But section 1230 is prefaced by the title "Trial rules", and reads as follows:
"All issues of fact joined in probate proceedings must be tried in conformity with the requirements of the rules of practice in civil actions. The party affirming is plaintiff, and the one denying or avoiding is defendant. When a party is entitled to a trial by jury and a jury is demanded, and the issues are not sufficiently made up by the written pleadings on file, the court, on due notice, must settle and frame the issues to be tried. If no jury is demanded, the court must try the issue joined, and sign and file its decision in writing, as provided in civil actions. Judgment on the issue joined, as well as for costs, may be entered and enforced by execution or otherwise by the court as in civil actions." (Emphasis added.)
 It is clear that that section has reference to trial procedure only, and in nowise can it be interpreted to apply to probate proceedings which have been carried into an appellate court. A reading of that section discloses the fact that the legislature, by its use of the words "the court", in the last line thereof, was referring to the trial court (probate) in proceedings there had, and not to an appellate court.  On the other hand, the provisions of section 1232, Probate Code, hereinabove quoted, are clear and certain, and express a legislative intention to vest in the superior court the right to determine the question of the payment of costs on appeal, in the absence of the exercise of the discretionary authority of an appellate court in that regard.
 The provisions of section 1232 (it being the only section contained in the Probate Code pertaining to the allowance of costs on appeal) are governing in the instant situation. The provisions of rule XXIII do not expressly authorize the insertion in a remittitur by the clerk of an allowance for costs to a prevailing party on appeal where, as here, the Supreme Court has failed to exercise its discretion in the matter of costs. The right to recover costs is statutory (Shaw v. Imperial Mut. L. & B. Assn., 4 Cal. App. 2d 534, 540 [41 PaCal.2d 574]; Estate of Olmstead, 120 Cal. 447 [12 Cal. 2d 481] [52 P. 804]; Henry v. Superior Court, 93 Cal. 569 [29 P. 230]; Estate of Johnson, 198 Cal. 469, 471 [245 P. 1089]), and the Constitution provides (art. VI, sec. 1a, subd. ) that "rules of practice and procedure for the several courts" shall not be "inconsistent with laws that are now or that may hereafter be in force; ..." (Italics added.)
The conclusion reached herein is supported by decisions both of this court and of the District Courts of Appeal. In Estate of Johnson, 200 Cal. 307 [252 P. 1052], it was said:
"On a contest before probate of the alleged will of the decedent the jury found for the contestant and judgment was entered accordingly, including costs to the contestant.
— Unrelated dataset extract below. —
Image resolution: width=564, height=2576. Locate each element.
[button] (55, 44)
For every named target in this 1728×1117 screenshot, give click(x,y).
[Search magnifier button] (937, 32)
On motion of the proponent the trial court entered an order vacating the judgment for costs. The contestant appealed from said order and the order was affirmed. (Estate of Johnson, 198 Cal. 469 [245 P. 1089].) On the going down of the remittitur the clerk of this court inserted therein the words 'Respondents to recover costs on appeal', in accordance with the rule governing ordinary civil actions. In due time the contestant filed a notice of motion in this court to recall the remittitur and to strike therefrom the provision for costs on appeal on the ground that the allowance of costs in a contest before probate must abide the final determination of the proceeding (sec. 1720, Code Civ. Proc.; [now Probate Code, 1232]; Estate of Johnson, supra). The proceeding is finally determined by the affirmance of the judgment on the main appeal this day decided (Estate of Johnson, ante, p. 299 [252 P. 1049]), wherein this court has in the exercise of its discretion under said section 1720 directed that costs on the main appeal be paid out of the assets of the estate. On the former appeal the court did not exercise its discretion in awarding costs pursuant to said section 1720, and the provision for costs on said appeal was improperly incorporated in the remittitur. This motion is the proper remedy on behalf of the contestant to exclude from the remittitur the unauthorized provision. (San Joaquin etc. Irr. Co. v. Stevinson, 165 Cal. 540 [132 P. 1021].) As this court has lost jurisdiction of the former appeal, we may not now exercise any discretionary power in awarding costs therein. An appropriate order may, however, be made by the trial court with reference to the costs on the former appeal in the exercise of its discretion under said section 1720." [12 Cal. 2d 482]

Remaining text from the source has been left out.